O presidente comparou a decisão com outros investimentos destinados ao Nordeste, entre eles a expansão das universidades e dos institutos federais e a transposição do Rio São Francisco. Para Lula, essas iniciativas dependem de decisões políticas capazes de distribuir recursos públicos de maneira mais equilibrada.

“Governar é tomar decisão. E tomar decisão você arruma amigos e inimigos. E nós tomamos a decisão”, afirmou ao comentar a transposição.

Os anúncios para inteligência artificial


Na sequência do evento, o Governo Federal anunciou a ampliação da infraestrutura necessária para desenvolver e treinar modelos de inteligência artificial no Brasil. As medidas integram o Plano Brasileiro de Inteligência Artificial (PBIA), que prevê investimentos de R$ 23 bilhões entre 2024 e 2028.

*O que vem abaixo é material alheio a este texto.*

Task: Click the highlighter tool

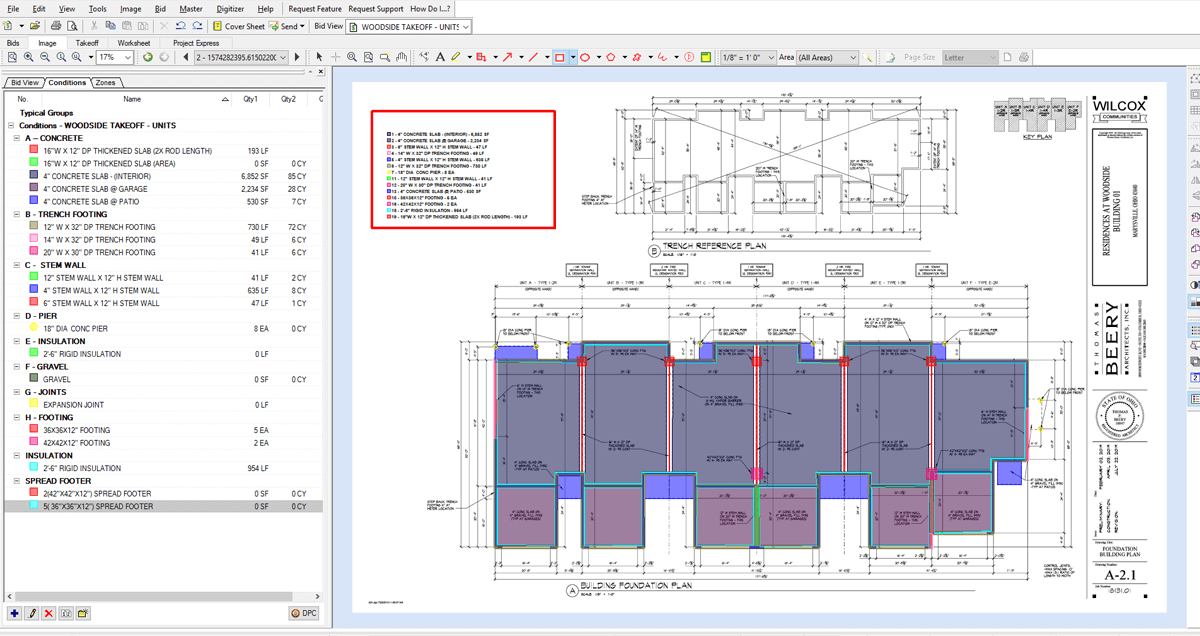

A primeira frente consiste na aquisição, por edital competitivo, de um supercomputador que deverá ficar entre as dez maiores máquinas do mundo em capacidade de processamento de inteligência artificial. A infraestrutura poderá ser utilizada por empresas, startups, universidades, instituições de pesquisa e diferentes níveis de governo.

O projeto busca diminuir a dependência de serviços computacionais contratados no exterior e ampliar a capacidade brasileira de processar dados relacionados a serviços públicos e privados. A estratégia também envolve formação profissional, transferência de tecnologia, transparência e governança digital.

A segunda frente prevê cooperação tecnológica com empresas da China para ampliar a supercomputação no país, desenvolver modelos de inteligência artificial em língua portuguesa e capacitar profissionais brasileiros.

O terceiro eixo inclui a participação do Brasil no esforço internacional de desenvolvimento de chips com arquitetura aberta RISC-V. A iniciativa pretende ampliar as possibilidades de criação tecnológica e reduzir a dependência de arquiteturas proprietárias.